Enter the LocalLLM #
What is LocalLLM? It’s basically a large language model running on your machine instead of the cloud. It offers benefits like offline capability and more security, though it may be slower and less accurate unless you have a powerful machine.
LocalLLM setup #
My favorite app to run this is Msty.
It supports running local models on a CPU (if you have enough memory) and offers GPU acceleration. There are other popular options like LMStudio or llama.cpp, which offer more flexibility, but I prefer a nice UI, and Msty provides just that.

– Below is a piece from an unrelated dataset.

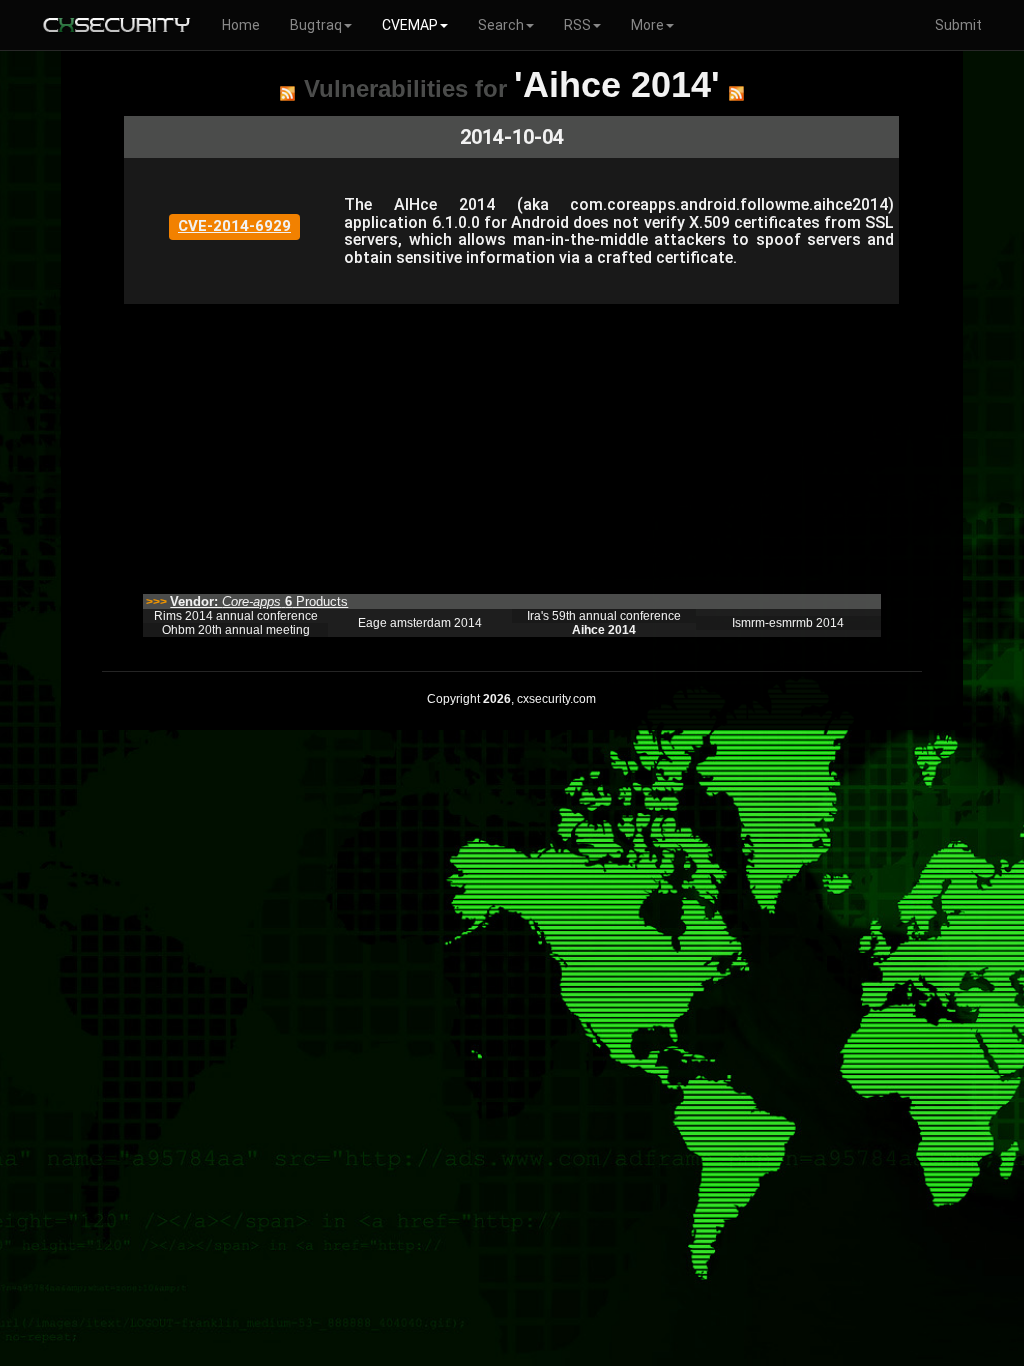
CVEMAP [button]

My setup is quite simple, I installed one of the most popular model from HuggingFace, Meta’s LLama 3.1 8B
for general use.
I use Codegemma
for code related stuffs, and Mixed Breed Embed Large
for RAGs.
Those three models alrady covers almost all of my use case.
Use cases #
Aside from work, I often use my laptop to write blogs like this or do a bit of coding. My AI use cases also revolve around that. Brainstorming or doing general tasks is straightforward through the prompt UI.
One feature I find super useful for more contextual results is the knowledge stack. It consumes the document we provide through the RAG plugin, tokenizes the content, and stores it in a vector database. This way, I can ask the agent for information from manuals/books without needing to read or search for keywords. Trust me, it saves hours!!

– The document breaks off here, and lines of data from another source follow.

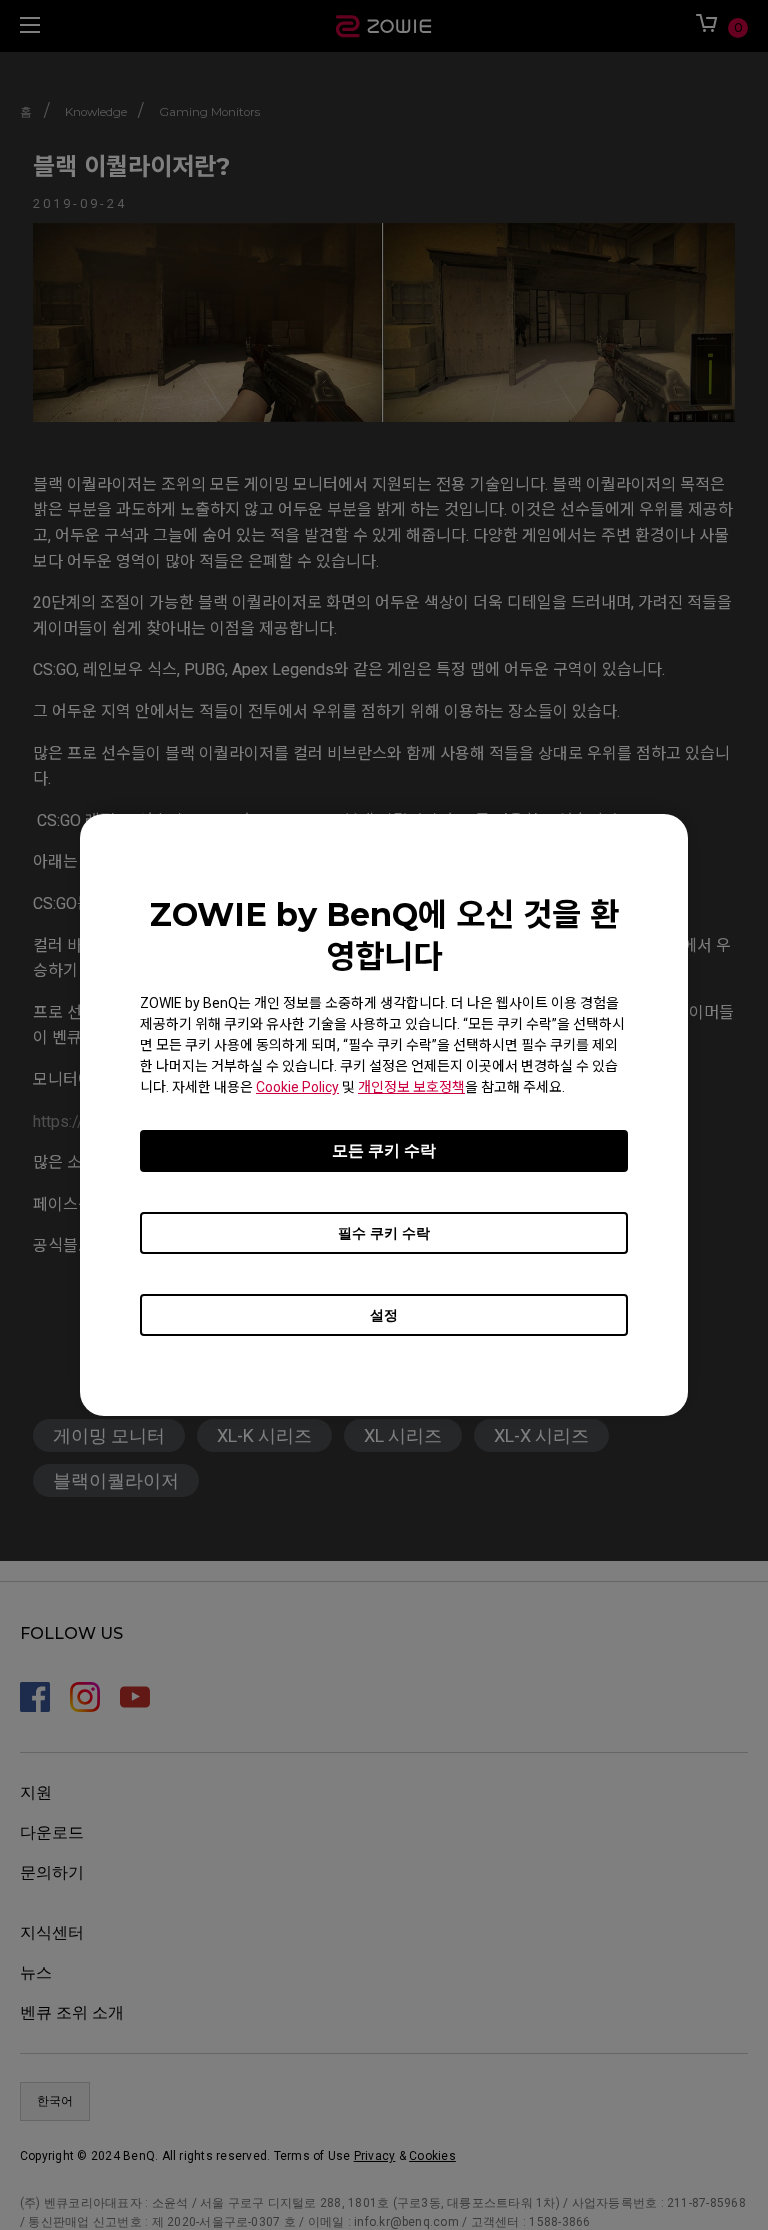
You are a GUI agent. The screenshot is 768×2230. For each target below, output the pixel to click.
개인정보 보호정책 (411, 1087)
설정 (384, 1315)
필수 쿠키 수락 (384, 1233)
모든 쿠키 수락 (384, 1150)
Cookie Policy (297, 1087)
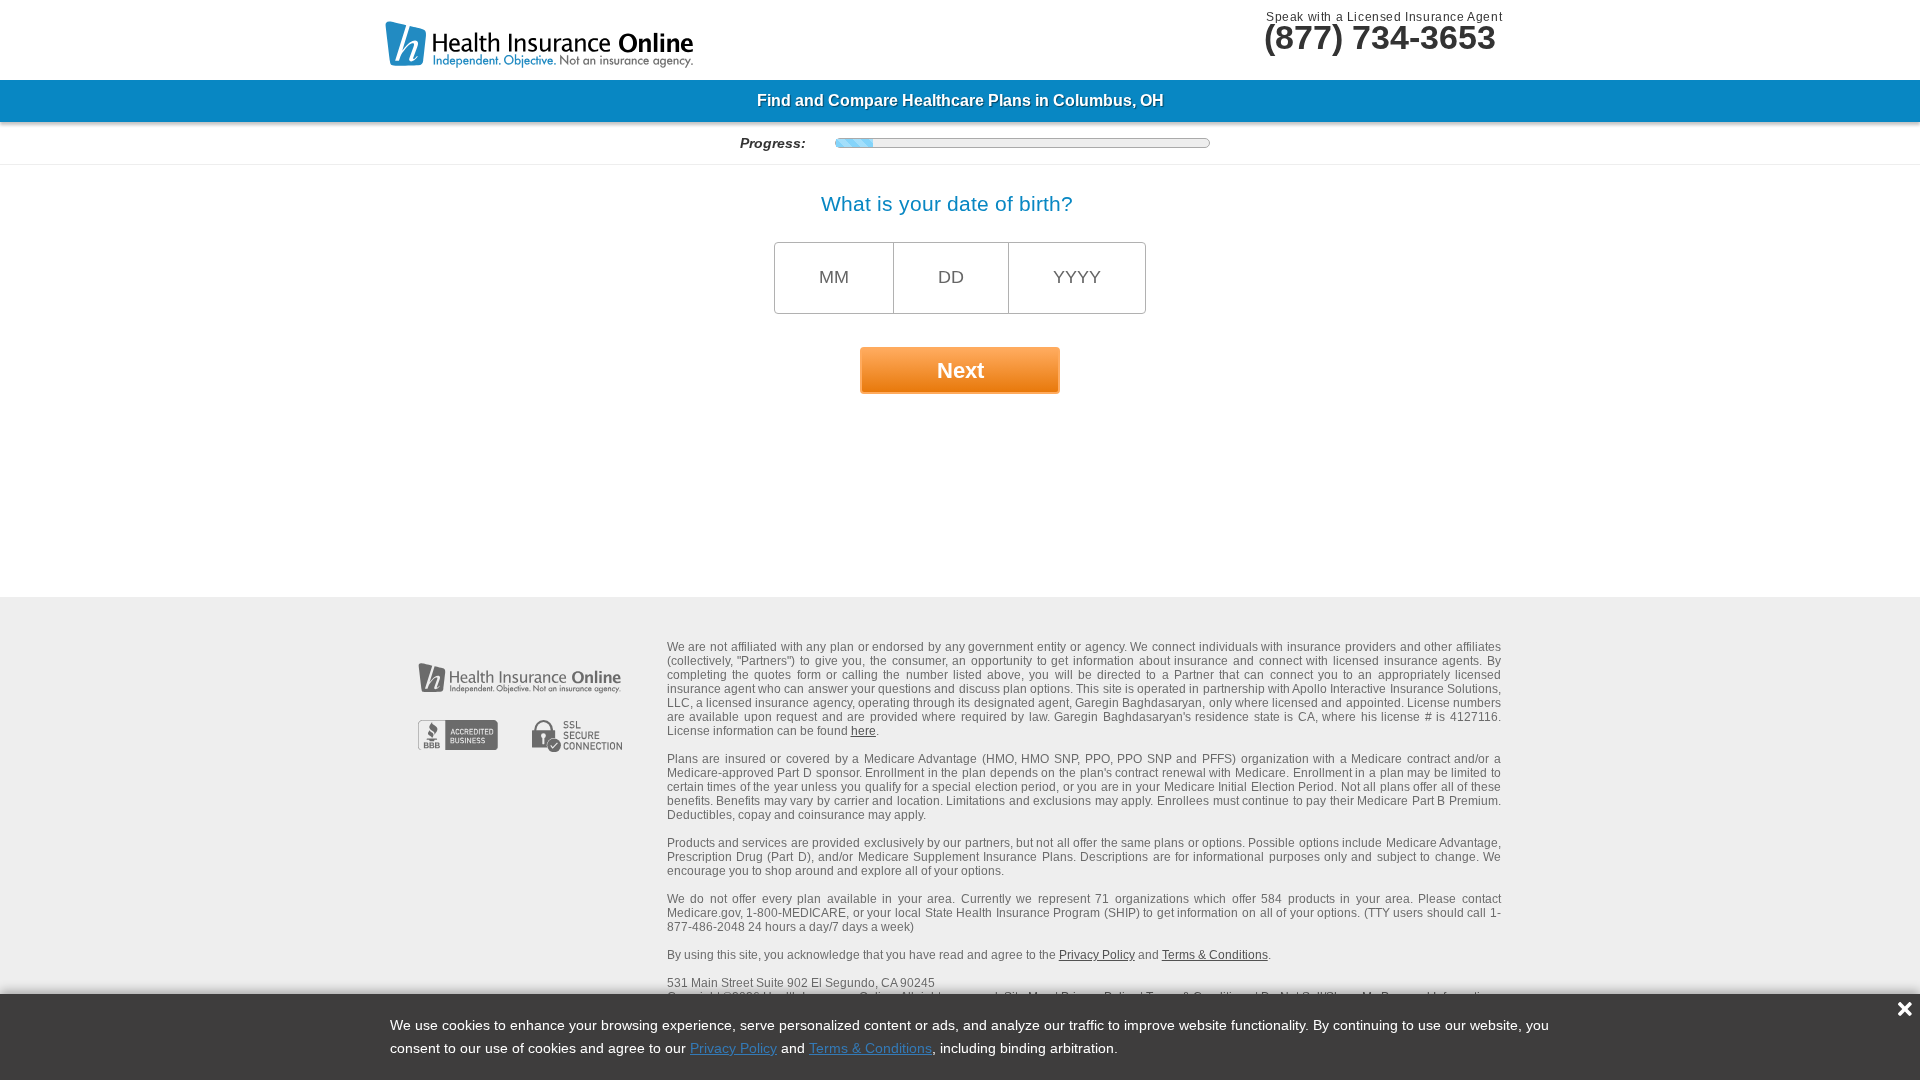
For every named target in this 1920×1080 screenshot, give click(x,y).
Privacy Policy (733, 1048)
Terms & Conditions (870, 1048)
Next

For code assistance, I use a VSCode extension called Continue. Even though it’s rarely used, I find it quite helpful to analyze and review proprietary code without breaking any NDA since everything runs locally.
Continue integration with Visual Studio Code #
Step 1: Install the model #
First things first, let’s get that model installed in Msty. It’s super straightforward! Just download it from the Local AI Models
. Personally, I love using two models for my coding needs: codegemma:7B
for general code completion and starcoder2:7b
for tab completion. After you’ve got those models, make sure your local server is up and running in the background—it usually runs on port 10000 by default.
Step 2: Install the VSCode extension #
Next up, let’s get the extension from the VSCode marketplace. Once you’ve finished installing it, it’s time to configure the remote target through the config.json
file. You can find all the nitty-gritty details here:
Step 3: Fine-tuning and tweaks #
Want to make some tweaks and adjustments? You can read all about the settings and configurations directly from the Continue docs. Happy customizing!
Conclusion #
Both Local LLMs and cloud AI have their own strengths and weaknesses. The choice between the two depends on your specific needs and priorities. If local context, data privacy, and customization are important, go for local LLMs. However, for versatility, speed, and broad applicability, cloud options like ChatGPT are excellent choices.
Ultimately, the best solution often lies in a hybrid approach, leveraging the strengths of both local LLMs and global models to meet diverse AI requirements effectively.